Reconstructing human pancreatic islet architectures using computational optimization
Published in Islets, 2020
Gerardo J. Félix-Martínez, Aurelio N. Mata, J. Rafael Godínez-Fernández
At the single-cell level, pancreatic α, β and δ-cells rely on the generation of an electrical activity pattern for the secretion of glucagon, insulin and somatostatin, respectively, although it has been shown recently that Ca2+ plays a relevant role in δ-cells independently of the electrical activity.11 The stimulus-secreting processes in the α, β and δ-cells can be found in recent works on the subject (see for instance refs.8,12–17).
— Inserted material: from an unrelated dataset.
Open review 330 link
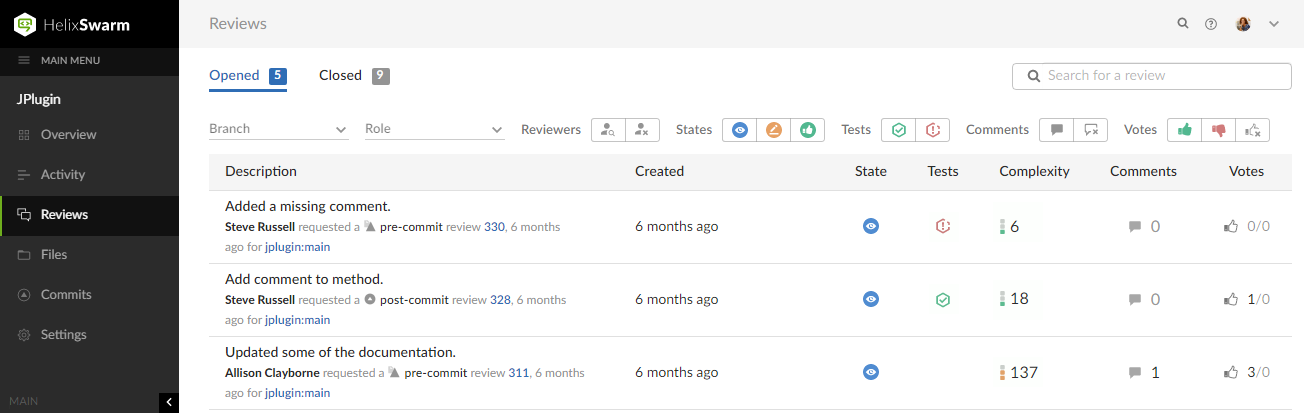The height and width of the screenshot is (413, 1304). (494, 227)
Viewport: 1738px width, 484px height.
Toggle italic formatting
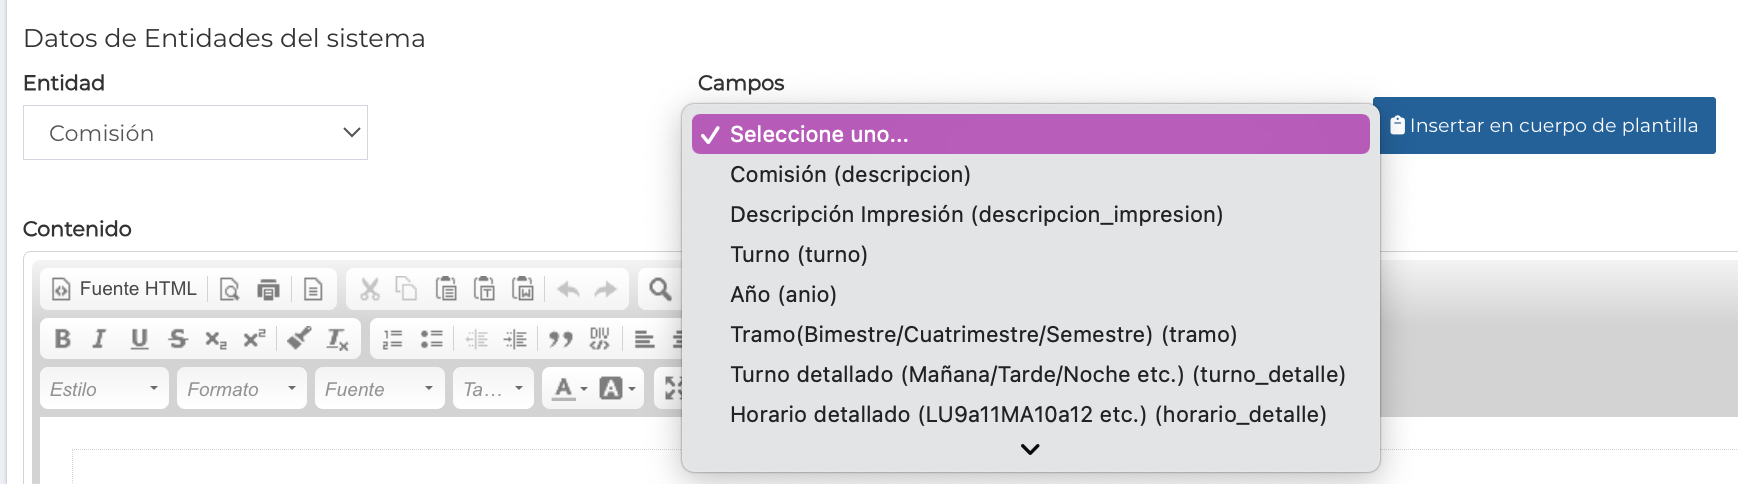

At a higher level of organization (i.e. islets), pancreatic cells communicate via direct electrical coupling through gap-junctions (between β cells and β and δ cells),18,19 as well as paracrine, autocrine and juxtacrine signaling.20–23 These interactions between cells depend on the number, distribution and organization of the α, β and δ-cells within the islets.2,24,25 Several factors are involved in the formation, development and organization of pancreatic islets. For instance, it has been shown that factors such as the hepatocyte nuclear factor 626 and Nkx2.2,27,28 as well as the mTOR pathway29 and the Roundabout receptors30 have an important role for the spatial organization of cells within the islet. It is also known that the architecture of pancreatic islets is disrupted in type 2 diabetes in rodents, non-human primates and humans,31–33 including a decrease in β-cell mass in people living with type 2 diabetes2,32,33 and the formation of amyloid deposits within the islets.34–36 In addition to the functional implications of a loss of β-cell mass (i.e. impaired insulin secretion), it is reasonable to hypothesize that alterations of the islet architecture also affect the interactions between cells within the pancreatic islets.